Heading Out is something of a departure for Sue Perkins, best known as one half of comedy duo Mel & Sue and presenter of BBC2 hit The Great British Bake Off.
Produced by Perkins’ indie Square Peg TV and drama outfit Red Production Company, Heading Out is her first venture into scripted comedy.
It’s the story of a successful vet, Sara (Perkins), who is too scared to tell her parents she’s gay. So on the night of her 40th birthday, Sara’s friends give her an ultimatum – either tell her parents when they come to visit in six weeks time, or they will.
It’s an idea that Perkins says she harboured for a long time. But, originally, she envisaged it as a road trip, with the lead character hijacked and bundled into a car by her friends and then forced to tell her parents.
“It showed up my naivety about production costs and logistics,” says Perkins in hindsight.
She first pitched the idea to then BBC comedy controller Cheryl Taylor. Her key feedback was that the idea would work better as a sitcom, rather than a road trip. “Initially I was furious,” jokes Perkins. “But within 15 minutes, I had bowed to her knowledge.”
So Perkins had to envisage a precinct in which to set the show. “I tried to think of a place I could write about from experience,” she recalls. The traditional sitcom precinct, the family home, was clearly off limits as the lead character had no kids. A dog owner herself, Perkins came up with the idea of a vet’s surgery, which seemed perfect because a vet “has every demographic and kind of people passing through.”
She wrote a script in late 2011 for a table-read, attended by BBC2 controller Janice Hadlow. “It’s quite a sterile process, but luckily they laughed,” says Perkins.
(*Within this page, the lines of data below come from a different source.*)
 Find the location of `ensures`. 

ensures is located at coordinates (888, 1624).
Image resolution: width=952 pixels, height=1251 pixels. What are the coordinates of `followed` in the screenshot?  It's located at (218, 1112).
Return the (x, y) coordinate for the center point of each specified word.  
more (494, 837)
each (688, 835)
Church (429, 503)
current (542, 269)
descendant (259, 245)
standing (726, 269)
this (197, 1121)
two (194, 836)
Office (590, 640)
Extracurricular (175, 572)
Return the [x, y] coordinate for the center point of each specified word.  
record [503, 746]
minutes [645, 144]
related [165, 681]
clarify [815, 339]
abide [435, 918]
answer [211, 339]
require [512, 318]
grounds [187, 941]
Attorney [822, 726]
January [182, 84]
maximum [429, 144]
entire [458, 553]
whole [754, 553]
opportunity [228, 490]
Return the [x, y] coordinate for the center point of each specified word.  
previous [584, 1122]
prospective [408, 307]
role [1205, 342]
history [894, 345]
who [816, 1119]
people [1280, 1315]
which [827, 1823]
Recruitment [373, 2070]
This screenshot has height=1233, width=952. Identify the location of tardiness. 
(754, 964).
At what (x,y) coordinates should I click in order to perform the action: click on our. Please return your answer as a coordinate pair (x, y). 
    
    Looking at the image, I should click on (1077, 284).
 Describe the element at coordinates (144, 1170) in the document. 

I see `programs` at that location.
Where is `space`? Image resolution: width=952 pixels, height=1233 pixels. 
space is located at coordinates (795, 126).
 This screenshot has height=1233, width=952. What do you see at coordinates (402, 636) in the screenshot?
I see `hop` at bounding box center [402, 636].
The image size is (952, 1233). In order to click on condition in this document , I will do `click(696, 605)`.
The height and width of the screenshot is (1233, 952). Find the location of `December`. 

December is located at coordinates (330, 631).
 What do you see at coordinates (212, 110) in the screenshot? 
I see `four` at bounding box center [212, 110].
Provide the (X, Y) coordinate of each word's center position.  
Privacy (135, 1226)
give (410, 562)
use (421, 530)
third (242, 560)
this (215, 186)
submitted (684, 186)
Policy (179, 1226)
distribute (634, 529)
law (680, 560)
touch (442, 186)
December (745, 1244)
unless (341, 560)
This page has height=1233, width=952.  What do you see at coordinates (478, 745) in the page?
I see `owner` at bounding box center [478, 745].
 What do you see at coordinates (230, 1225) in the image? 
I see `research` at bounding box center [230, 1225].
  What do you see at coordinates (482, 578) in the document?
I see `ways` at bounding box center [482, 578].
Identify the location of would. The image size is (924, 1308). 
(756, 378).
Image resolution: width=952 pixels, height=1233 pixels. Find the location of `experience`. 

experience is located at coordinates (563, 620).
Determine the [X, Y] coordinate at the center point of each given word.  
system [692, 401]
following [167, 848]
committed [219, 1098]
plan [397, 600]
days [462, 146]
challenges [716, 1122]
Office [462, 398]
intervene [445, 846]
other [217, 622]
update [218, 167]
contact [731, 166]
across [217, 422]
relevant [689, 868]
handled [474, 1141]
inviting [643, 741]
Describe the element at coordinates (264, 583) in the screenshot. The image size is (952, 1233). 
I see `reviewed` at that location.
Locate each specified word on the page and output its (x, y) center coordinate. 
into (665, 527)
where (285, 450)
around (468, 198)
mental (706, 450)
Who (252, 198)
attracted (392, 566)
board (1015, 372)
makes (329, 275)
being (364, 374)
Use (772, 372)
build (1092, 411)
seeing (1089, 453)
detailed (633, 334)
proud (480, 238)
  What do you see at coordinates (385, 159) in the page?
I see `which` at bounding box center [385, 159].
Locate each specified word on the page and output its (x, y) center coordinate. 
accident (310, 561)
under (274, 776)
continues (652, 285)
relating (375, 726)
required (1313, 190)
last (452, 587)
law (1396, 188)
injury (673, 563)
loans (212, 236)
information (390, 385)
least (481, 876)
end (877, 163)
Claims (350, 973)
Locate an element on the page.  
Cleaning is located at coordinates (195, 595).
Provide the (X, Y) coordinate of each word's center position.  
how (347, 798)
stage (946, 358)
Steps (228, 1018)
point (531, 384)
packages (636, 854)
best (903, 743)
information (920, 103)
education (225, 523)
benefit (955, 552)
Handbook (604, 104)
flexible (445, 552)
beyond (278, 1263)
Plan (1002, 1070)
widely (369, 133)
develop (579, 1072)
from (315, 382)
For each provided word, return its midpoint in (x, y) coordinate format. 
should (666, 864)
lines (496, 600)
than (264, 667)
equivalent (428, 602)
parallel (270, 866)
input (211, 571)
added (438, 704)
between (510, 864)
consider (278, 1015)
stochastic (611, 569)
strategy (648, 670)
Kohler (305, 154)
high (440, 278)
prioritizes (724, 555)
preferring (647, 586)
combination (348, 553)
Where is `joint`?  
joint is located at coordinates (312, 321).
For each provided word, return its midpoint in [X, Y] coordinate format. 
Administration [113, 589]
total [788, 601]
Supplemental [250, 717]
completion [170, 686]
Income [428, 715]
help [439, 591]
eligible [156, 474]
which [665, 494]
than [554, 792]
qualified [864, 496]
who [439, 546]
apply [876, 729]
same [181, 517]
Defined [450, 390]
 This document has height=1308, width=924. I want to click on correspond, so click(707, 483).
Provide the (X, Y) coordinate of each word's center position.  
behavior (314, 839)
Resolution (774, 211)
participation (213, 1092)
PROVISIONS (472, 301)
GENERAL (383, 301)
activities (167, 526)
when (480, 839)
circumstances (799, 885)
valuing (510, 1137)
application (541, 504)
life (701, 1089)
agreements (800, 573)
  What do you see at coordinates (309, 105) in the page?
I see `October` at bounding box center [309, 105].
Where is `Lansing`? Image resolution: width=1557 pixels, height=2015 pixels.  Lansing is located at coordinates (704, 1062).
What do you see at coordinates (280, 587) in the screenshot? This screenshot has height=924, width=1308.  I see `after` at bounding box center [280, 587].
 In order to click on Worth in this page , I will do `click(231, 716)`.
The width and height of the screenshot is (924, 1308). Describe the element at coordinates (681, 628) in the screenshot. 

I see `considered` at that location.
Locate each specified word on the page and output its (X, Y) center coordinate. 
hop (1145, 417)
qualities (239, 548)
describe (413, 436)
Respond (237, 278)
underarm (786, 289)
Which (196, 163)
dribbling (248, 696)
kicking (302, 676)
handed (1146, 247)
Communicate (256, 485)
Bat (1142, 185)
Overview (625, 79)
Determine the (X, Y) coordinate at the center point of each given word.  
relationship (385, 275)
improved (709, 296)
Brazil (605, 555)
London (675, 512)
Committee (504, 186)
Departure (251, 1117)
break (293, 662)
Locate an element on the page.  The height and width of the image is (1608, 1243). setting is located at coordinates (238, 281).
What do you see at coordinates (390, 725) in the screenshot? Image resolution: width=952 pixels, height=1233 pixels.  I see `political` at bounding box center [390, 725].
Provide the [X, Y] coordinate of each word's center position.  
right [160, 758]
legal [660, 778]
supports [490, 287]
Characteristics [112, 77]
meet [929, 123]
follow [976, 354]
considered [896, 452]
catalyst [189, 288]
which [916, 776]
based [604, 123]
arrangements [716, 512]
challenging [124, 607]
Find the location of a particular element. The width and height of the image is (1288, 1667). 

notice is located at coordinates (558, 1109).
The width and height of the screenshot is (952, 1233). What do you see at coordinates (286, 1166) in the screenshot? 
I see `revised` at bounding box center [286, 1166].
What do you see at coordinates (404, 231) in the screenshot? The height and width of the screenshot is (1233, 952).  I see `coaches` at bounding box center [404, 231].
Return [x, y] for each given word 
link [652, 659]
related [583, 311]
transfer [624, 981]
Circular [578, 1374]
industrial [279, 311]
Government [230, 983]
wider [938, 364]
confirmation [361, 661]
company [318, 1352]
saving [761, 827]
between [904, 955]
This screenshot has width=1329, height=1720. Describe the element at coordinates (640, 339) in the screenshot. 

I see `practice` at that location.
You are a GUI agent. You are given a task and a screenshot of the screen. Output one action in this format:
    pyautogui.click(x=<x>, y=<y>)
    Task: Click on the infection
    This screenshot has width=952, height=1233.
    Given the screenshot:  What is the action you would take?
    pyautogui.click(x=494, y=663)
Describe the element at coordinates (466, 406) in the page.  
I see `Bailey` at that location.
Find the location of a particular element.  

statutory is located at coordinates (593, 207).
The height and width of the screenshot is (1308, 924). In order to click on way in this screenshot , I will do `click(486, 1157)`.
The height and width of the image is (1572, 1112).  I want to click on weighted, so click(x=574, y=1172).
When the show was commissioned for a full series, she teamed up with Red to produce it. “I’d always had a high regard for the shows that Red makes and for (md) Nicola (Shindler) personally…The cleverest business decisions are often when you realise you don’t have the skills do something by yourself. I want to write – but I don’t necessarily know who the best boom operator in Manchester is. And Red does.”
Perkins worked with Red’s Richard Fee and Shindler on the scripts, while executive editor of comedy Kristian Smith steered the project for the BBC.
Working to a tight budget (£1.4m for 6×30-min episodes), Heading Out was shot in a disused NHS health clinic in Wilmslow. Downstairs was remodelled as a vet’s surgery, while upstairs was converted in to the home of Sara. This one building was used for more than half of the locations, helping to limit the costs.
Shot on the Alexa camera, the entire show was filmed in just five weeks – with the crew working long days to cover 6-12 pages a day.
The result, says Perkins, is an ensemble piece –featuring Dawn French, Shelly Conn, Joanna Scanlan and Mark Heap –where each character has proper jokes. “I’m old fashioned enough to think that a good comedy needs jokes.”